### The problem
From the entries below, reproduce exactly the line containing "[Leidse Hout&inner garden: dogs&cats", the line containing "[中興大學攜手三大醫療院所 健康義診、衛教與急救體驗8日登場] (83, 1095)", and every line in between, with nothing added.

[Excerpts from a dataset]
-- Opening Marker --

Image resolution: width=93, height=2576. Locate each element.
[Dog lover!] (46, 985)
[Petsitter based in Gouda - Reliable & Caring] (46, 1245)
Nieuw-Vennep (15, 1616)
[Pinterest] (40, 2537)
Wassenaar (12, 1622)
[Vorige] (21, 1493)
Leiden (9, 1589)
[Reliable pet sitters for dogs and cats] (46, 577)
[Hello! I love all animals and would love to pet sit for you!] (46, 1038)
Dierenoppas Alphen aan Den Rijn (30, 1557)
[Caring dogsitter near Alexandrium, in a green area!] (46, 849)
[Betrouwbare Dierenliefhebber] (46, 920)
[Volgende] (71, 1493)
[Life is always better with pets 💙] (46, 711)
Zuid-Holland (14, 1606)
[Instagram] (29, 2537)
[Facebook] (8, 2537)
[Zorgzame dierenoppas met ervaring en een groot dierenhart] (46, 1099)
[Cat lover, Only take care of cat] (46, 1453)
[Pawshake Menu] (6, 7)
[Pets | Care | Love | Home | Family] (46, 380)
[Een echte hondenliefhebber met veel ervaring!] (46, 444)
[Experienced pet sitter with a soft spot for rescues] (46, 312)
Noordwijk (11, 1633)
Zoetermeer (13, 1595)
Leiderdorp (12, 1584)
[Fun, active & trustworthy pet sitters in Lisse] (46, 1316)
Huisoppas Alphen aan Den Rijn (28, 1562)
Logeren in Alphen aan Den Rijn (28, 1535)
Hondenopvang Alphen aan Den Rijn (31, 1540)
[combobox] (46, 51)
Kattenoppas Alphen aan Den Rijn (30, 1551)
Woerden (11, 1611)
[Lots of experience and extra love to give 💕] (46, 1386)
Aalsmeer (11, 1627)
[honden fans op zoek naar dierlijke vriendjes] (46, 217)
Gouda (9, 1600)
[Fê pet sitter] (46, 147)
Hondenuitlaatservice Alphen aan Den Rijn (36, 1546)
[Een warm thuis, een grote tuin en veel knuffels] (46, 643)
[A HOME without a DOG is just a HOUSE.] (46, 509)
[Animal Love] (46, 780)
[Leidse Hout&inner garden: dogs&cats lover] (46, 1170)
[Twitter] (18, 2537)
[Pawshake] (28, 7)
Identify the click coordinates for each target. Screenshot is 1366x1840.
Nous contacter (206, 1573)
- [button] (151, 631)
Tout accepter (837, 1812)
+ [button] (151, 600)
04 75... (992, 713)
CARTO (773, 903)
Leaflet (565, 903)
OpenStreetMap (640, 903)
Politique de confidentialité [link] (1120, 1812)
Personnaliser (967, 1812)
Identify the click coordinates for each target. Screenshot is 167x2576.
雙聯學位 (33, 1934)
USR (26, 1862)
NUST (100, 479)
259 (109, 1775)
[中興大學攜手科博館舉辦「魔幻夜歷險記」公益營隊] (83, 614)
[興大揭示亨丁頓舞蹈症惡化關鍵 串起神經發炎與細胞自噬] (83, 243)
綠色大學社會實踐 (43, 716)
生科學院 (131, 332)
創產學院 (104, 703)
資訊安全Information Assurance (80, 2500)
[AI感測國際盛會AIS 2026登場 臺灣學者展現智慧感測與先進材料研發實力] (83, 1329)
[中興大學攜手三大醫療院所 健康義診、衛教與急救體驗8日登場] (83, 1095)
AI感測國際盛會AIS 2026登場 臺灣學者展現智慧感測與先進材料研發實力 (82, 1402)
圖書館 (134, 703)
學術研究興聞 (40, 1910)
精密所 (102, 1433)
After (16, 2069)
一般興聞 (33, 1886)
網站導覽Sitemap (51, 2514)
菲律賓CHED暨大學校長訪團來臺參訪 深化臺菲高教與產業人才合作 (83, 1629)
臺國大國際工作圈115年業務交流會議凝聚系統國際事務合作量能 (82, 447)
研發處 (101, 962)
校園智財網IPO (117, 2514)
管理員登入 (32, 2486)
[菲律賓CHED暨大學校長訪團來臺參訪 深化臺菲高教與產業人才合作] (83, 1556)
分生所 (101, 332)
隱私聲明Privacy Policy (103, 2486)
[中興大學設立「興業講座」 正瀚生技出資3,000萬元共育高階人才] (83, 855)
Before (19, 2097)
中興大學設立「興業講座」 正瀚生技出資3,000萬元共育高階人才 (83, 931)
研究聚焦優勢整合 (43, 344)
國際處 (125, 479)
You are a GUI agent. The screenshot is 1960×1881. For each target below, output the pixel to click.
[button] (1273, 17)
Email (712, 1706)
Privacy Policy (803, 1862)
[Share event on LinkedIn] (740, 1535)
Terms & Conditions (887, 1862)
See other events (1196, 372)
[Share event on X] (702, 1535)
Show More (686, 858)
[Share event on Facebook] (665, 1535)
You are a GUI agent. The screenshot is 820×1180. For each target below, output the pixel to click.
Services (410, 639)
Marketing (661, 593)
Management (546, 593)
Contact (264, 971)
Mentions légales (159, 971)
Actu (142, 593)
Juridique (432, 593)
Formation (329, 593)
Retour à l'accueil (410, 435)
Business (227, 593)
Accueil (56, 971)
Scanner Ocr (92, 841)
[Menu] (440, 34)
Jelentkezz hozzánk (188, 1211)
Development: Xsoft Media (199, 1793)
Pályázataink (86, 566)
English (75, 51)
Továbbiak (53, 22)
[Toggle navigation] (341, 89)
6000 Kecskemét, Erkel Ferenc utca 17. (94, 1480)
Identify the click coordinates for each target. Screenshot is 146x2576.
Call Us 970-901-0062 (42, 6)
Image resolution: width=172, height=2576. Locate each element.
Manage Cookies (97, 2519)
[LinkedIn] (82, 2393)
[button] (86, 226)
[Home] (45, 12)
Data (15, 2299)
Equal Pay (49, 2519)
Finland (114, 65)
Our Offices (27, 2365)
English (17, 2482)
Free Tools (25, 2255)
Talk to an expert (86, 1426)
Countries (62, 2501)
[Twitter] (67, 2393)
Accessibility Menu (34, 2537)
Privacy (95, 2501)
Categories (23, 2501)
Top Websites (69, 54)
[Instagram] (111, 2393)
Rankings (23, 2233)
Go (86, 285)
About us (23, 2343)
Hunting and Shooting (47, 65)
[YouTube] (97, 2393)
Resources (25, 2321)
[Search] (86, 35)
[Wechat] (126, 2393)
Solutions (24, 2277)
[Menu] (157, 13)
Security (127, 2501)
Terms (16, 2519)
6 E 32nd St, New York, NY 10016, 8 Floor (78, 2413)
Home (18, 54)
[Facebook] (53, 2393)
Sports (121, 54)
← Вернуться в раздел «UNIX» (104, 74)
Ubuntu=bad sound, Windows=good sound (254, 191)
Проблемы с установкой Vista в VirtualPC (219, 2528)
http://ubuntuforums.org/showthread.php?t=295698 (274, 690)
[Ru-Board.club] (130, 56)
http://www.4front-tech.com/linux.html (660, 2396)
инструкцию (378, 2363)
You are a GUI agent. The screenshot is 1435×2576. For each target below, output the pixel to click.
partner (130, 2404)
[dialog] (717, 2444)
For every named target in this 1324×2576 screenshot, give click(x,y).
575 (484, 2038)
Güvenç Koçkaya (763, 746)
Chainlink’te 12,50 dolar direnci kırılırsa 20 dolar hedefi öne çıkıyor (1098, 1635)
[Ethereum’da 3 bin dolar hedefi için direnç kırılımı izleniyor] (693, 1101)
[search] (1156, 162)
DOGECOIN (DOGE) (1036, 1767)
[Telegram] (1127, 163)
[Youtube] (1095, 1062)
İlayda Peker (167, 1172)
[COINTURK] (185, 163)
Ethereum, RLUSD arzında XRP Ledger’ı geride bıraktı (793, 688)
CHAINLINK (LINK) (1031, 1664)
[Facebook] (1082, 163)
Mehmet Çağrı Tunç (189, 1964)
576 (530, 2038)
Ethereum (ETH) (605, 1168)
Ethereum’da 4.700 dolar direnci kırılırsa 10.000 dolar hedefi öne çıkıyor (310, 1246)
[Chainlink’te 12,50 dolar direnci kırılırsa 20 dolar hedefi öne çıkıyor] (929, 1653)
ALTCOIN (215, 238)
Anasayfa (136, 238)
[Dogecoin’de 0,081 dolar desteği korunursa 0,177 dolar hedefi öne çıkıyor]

-- Closing Marker --

### Written response
[Leidse Hout&inner garden: dogs&cats lover] (46, 1170)
[Twitter] (18, 2537)
[Pawshake] (28, 7)
Identify the click coordinates for each target. Screenshot is 1366x1840.
Nous contacter (206, 1573)
- [button] (151, 631)
Tout accepter (837, 1812)
+ [button] (151, 600)
04 75... (992, 713)
CARTO (773, 903)
Leaflet (565, 903)
OpenStreetMap (640, 903)
Politique de confidentialité [link] (1120, 1812)
Personnaliser (967, 1812)
Identify the click coordinates for each target. Screenshot is 167x2576.
雙聯學位 (33, 1934)
USR (26, 1862)
NUST (100, 479)
259 (109, 1775)
[中興大學攜手科博館舉辦「魔幻夜歷險記」公益營隊] (83, 614)
[興大揭示亨丁頓舞蹈症惡化關鍵 串起神經發炎與細胞自噬] (83, 243)
綠色大學社會實踐 (43, 716)
生科學院 (131, 332)
創產學院 (104, 703)
資訊安全Information Assurance (80, 2500)
[AI感測國際盛會AIS 2026登場 臺灣學者展現智慧感測與先進材料研發實力] (83, 1329)
[中興大學攜手三大醫療院所 健康義診、衛教與急救體驗8日登場] (83, 1095)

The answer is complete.